Geoffrey Fox

Reflections & Inquiries

Voyage to Bolivia


Susana Torre has permitted me to post these excerpts from her report on our January trip to Bolivia.

We are still assimilating the disparate experiences of our Bolivian sojourn, as it is really 3 countries (geographically and culturally) with over 40% of the population being of 36 officially recognized indigenous groups, the Aymara and the Quechua being the largest. President and former cocalero leader Evo Morales is an Aymara. Under his rule many “women of the skirt” as they call themselves (for the pollera, the abundant skirt favored by indigenous women) or cholas, as they are called more disparagingly – have prospered as merchants enough to commission flamboyant buildings in a new style developed by the Aymara engineer Freddy Mamani, outside all canonical architectural discourses. They are designed to stand out and to be profitable: two levels of a huge and an exceedingly lavish party hall and two levels of rental apartments surmount the ground floor store; on top is the proprietor’s own large chalet (or “cholet”, as the white elite calls them). The colorful façades inspired by indigenous decorative motifs vigorously reinforce the cholas’ identity. Their enhanced status in the consumer society is amplified by the sumptuous designer versions of their traditional attire, about 10 grand for a party outfit.

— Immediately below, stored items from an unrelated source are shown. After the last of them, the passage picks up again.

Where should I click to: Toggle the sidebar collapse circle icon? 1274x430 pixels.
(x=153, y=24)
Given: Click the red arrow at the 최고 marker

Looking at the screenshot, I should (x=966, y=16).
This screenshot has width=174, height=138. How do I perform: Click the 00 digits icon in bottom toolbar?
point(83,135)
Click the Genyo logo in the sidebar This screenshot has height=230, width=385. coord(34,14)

Cholas in La Paz in everyday costume



Mamani’s buildings, which have been published in the international popular media, are so emblematic that small models of them were for sale in the huge alasitas fair on January 24th. This is the national feast celebrating the Ekeko, the Aymara god of abundance whose coat full of pockets is filled by believers with miniatures of the things they wish to obtain. In earlier times it was food on the table, now it is cars, houses, university degrees, dollars – as Lacan once observed, desire can never be satisfied. The newer Aymara city El Alto at 13,615 feet above sea level, where Mamani’s buildings are located, overlooks La Paz, about 1,700 feet below; the exposed red brick buildings make both cities look permanently unfinished. In La Paz, the neighborhoods succeed themselves from poor to wealthy skewer-like along the main road over the river underneath. Since Colonial times the richer the people, the lower in the ravine they live, enjoying better climate and more oxygen.

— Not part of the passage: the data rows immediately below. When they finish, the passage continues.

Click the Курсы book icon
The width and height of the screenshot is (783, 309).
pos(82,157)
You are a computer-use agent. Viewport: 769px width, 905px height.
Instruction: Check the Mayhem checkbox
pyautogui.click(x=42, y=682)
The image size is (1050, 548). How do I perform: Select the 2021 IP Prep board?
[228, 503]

A Freddy Mamani building in El Alto

Potosí is even higher, at 14,420 feet above sea level, and placing coca leaves between skin and bone in one’s mouth and drinking coca tea made with Windsor teabags that can be found in supermarkets is essential to combat soroche (altitude sickness). There we experienced the degradation of a place that was subject to predatory imperialist overexploitation for over 450 years, claiming 8 million lives. The Cerro Rico (The Rich Hill), once dripping with silver and represented as the Holy Virgin in the 18th Century is now an anthill with hundreds of mine openings where men and boys toil brutally to extract minerals, mainly tin and what is left of silver. For those who speak Spanish, the documentary La Mina del Diablo (The Devil’s Mine) is an excellent introduction through the eyes of a 14 year old to this nether world and its fickle satanic deity, El Tío. The tourists donning yellow coveralls and miners’ hats that are brought through the mines are made to avoid the sight of children working, turning the experience into a slightly strenuous but mostly sanitized physical adventure.

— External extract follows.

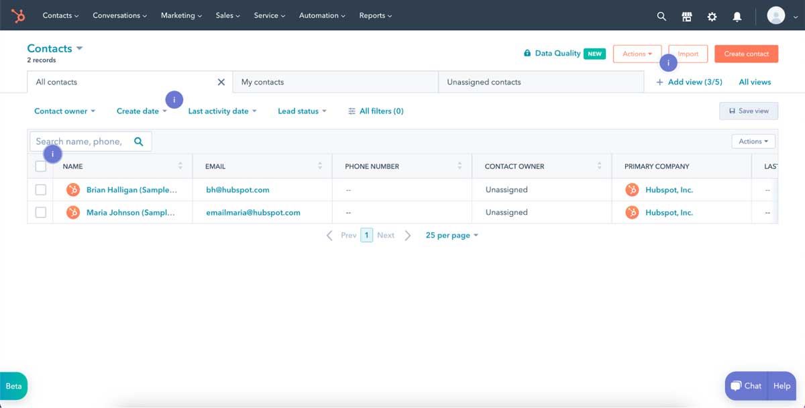Open the settings gear in top navigation
This screenshot has width=805, height=408.
(x=712, y=15)
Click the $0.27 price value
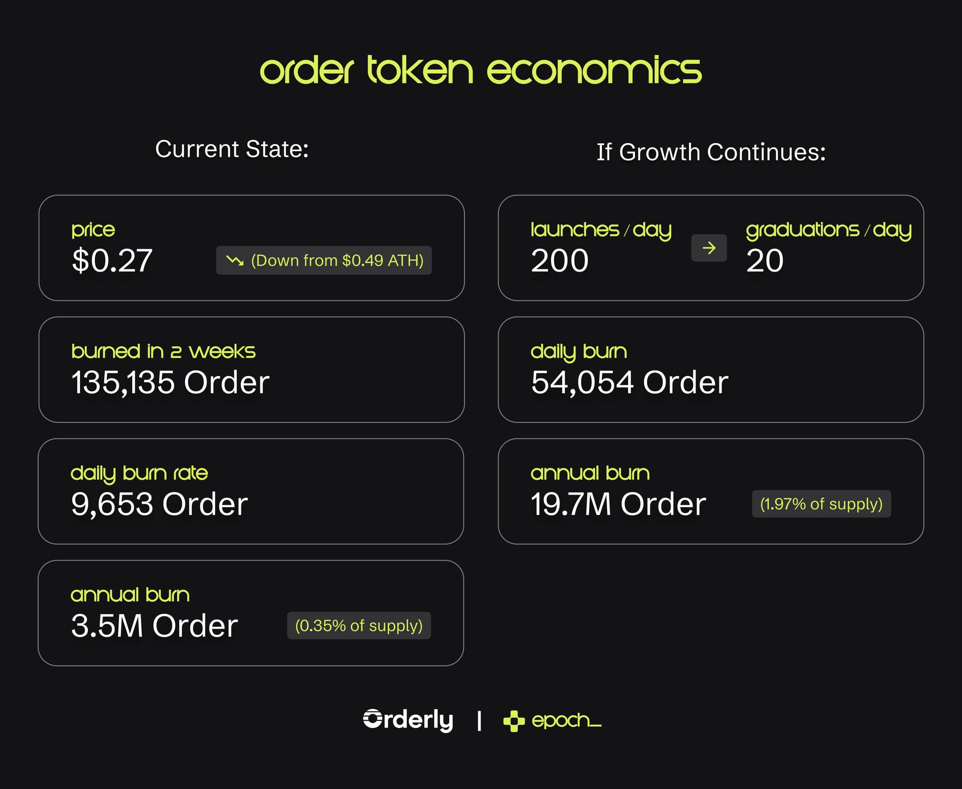Viewport: 962px width, 789px height. click(x=112, y=261)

The streets of the cities and villages we visited (Santa Cruz, San Xavier, Concepcion, El Alto, La Paz, Tiwanaku, Potosí and Sucre) are full of cars and minivans made in China without safety devices like air bags. These and the plethora of merchandise available in El Alto’s 6-mile long open-air market, the largest in Bolivia, are the most visible evidence of China’s assertive involvement in Latin America and especially in socialist Bolivia, which still doesn’t have an American Ambassador, only a Chargé d’Affairs. Bolivia’s production of natural gas, large enough to export, affords giving incentives to convert cars to natural gas as fuel, a good thing that eliminates the gasoline fumes, dispersed in noxious clouds by the reduced oxygen in the air. This and the Swiss-manufactured cable car system that connects El Alto with La Paz, allowing domestic workers to reach their jobs in wealthy neighborhoods quickly and comfortably, are counted as two of the government’s best achievements. But the country that had the fist Mint in the Americas now subcontracts the making of its money to Canada and Chile because it lacks the technology for anti-forgery features, and 45% of its population is below the poverty line according to some surveys.
Andean textiles are rightly considered the art form that best conveys the imaginary of pre-Modern indigenous groups in the region. They are carefully displayed in two outstanding small museums in La Paz (Museum of Andean Textiles) and Sucre (ASUR). The exquisitely manufactured pieces of the Tarabuco and Jal’qa women weavers impressed me the most. Tarabuquean weavings, like historic American quilts, describe the elements of everyday life (houses, animals, people, occupations). Jal’qa weavings use only black figures against a red background to describe the imaginary elements of a magical world populated by khurus, powerful monstrous wild beasts. These black figures fill the red background in a seemingly chaotic fashion, as they are realized without previous drawings, a technique known as pallay (designing while weaving). Training in weaving begins when girls are five years old. Traditionally, an ability to weave well was essential to assuming their responsibility to clothe their family and feed it by selling the surplus. Yet while the government encourages the preservation of pre-Modern societies and traditional female roles, it must also accommodate the demands of women like the cholas in La Paz, whose political presence as Minister of Culture or mayor of a major city like El Alto are transforming Bolivian society. That, and China’s expanding influence, propels the process towards a new kind of Modernity no longer within the framework of Western culture and civilization.

Potosí, "Rich Hill"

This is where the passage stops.